:: TASK REQUIREMENTS ::
Format each line of the data below as an item in a numbered list, omitting blank lines.

:: RECORDS FOR THIS EXERCISE ::
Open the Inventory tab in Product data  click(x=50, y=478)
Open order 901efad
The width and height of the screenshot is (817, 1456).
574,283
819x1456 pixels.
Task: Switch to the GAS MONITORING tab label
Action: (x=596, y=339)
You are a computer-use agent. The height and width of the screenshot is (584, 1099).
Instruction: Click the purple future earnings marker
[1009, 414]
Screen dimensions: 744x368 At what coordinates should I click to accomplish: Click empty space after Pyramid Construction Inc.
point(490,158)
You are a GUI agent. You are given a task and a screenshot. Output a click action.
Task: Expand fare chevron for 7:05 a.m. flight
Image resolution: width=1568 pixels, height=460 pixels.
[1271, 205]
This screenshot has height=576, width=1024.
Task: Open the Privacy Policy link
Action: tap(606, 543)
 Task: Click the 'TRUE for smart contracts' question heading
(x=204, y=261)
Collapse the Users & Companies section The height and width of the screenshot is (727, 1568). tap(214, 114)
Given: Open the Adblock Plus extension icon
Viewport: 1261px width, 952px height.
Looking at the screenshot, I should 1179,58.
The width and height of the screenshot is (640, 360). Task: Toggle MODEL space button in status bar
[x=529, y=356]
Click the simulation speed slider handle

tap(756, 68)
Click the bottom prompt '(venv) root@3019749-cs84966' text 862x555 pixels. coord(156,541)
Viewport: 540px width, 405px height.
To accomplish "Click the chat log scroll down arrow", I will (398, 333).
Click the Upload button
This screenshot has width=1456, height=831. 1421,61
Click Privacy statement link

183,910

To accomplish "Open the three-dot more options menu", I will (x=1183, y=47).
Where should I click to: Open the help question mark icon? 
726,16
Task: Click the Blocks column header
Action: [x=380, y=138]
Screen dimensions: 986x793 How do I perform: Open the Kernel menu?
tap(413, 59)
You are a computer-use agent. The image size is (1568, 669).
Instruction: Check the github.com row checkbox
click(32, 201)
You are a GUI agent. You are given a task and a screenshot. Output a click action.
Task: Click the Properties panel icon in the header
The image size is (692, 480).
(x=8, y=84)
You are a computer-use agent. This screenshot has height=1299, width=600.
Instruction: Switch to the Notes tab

:: FULL OUTPUT ::
1. Open the Inventory tab in Product data  click(x=50, y=478)
2. Open order 901efad
3. The width and height of the screenshot is (817, 1456).
4. 574,283
5. 819x1456 pixels.
6. Task: Switch to the GAS MONITORING tab label
7. Action: (x=596, y=339)
8. You are a computer-use agent. The height and width of the screenshot is (584, 1099).
9. Instruction: Click the purple future earnings marker
10. [1009, 414]
11. Screen dimensions: 744x368 At what coordinates should I click to accomplish: Click empty space after Pyramid Construction Inc.
12. point(490,158)
13. You are a GUI agent. You are given a task and a screenshot. Output a click action.
14. Task: Expand fare chevron for 7:05 a.m. flight
15. Image resolution: width=1568 pixels, height=460 pixels.
16. [1271, 205]
17. This screenshot has height=576, width=1024.
18. Task: Open the Privacy Policy link
19. Action: tap(606, 543)
20.  Task: Click the 'TRUE for smart contracts' question heading
21. (x=204, y=261)
22. Collapse the Users & Companies section The height and width of the screenshot is (727, 1568). tap(214, 114)
23. Given: Open the Adblock Plus extension icon
24. Viewport: 1261px width, 952px height.
25. Looking at the screenshot, I should 1179,58.
26. The width and height of the screenshot is (640, 360). Task: Toggle MODEL space button in status bar
27. [x=529, y=356]
28. Click the simulation speed slider handle
29. tap(756, 68)
30. Click the bottom prompt '(venv) root@3019749-cs84966' text 862x555 pixels. coord(156,541)
31. Viewport: 540px width, 405px height.
32. To accomplish "Click the chat log scroll down arrow", I will (398, 333).
33. Click the Upload button
34. This screenshot has width=1456, height=831. 1421,61
35. Click Privacy statement link
36. 183,910
37. To accomplish "Open the three-dot more options menu", I will (x=1183, y=47).
38. Where should I click to: Open the help question mark icon? 
39. 726,16
40. Task: Click the Blocks column header
41. Action: [x=380, y=138]
42. Screen dimensions: 986x793 How do I perform: Open the Kernel menu?
43. tap(413, 59)
44. You are a computer-use agent. The image size is (1568, 669).
45. Instruction: Check the github.com row checkbox
46. click(32, 201)
47. You are a GUI agent. You are given a task and a screenshot. Output a click action.
48. Task: Click the Properties panel icon in the header
49. The image size is (692, 480).
50. (x=8, y=84)
51. You are a computer-use agent. This screenshot has height=1299, width=600.
52. Instruction: Switch to the Notes tab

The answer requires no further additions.